> Pixel coordinate grounding data

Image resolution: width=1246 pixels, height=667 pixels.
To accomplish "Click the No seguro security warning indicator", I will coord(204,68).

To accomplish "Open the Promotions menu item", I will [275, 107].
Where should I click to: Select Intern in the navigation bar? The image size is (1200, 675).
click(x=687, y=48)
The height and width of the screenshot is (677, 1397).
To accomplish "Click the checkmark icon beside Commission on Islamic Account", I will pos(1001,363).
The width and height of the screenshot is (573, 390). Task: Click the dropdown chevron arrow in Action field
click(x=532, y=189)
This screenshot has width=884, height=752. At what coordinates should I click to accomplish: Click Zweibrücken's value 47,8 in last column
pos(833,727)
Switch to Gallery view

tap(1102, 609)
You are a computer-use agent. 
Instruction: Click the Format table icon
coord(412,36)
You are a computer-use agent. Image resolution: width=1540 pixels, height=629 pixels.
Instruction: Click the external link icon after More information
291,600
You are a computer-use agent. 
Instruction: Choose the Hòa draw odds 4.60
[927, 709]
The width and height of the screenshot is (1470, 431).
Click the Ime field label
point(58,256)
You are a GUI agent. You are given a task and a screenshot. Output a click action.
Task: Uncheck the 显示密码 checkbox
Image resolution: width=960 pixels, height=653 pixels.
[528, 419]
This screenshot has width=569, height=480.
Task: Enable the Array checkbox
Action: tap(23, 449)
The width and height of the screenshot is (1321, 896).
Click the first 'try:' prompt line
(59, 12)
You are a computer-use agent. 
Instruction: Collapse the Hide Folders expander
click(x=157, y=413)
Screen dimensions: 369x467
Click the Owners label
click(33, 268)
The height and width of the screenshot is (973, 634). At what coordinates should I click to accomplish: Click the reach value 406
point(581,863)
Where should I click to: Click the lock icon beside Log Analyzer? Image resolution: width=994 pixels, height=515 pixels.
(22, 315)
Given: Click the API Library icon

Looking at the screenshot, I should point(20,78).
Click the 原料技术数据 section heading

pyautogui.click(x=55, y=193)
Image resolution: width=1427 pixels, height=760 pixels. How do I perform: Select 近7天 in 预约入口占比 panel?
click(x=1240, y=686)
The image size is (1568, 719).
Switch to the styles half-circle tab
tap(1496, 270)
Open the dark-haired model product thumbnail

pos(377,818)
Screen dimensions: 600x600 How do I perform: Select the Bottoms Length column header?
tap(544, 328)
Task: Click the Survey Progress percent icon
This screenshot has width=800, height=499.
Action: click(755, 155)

> Exercise brief
Scan the records for the string "will". Copy each line in which it appears.

> Problem solution
To accomplish "Click the No seguro security warning indicator", I will coord(204,68).
To accomplish "Open the Promotions menu item", I will [275, 107].
To accomplish "Click the checkmark icon beside Commission on Islamic Account", I will pos(1001,363).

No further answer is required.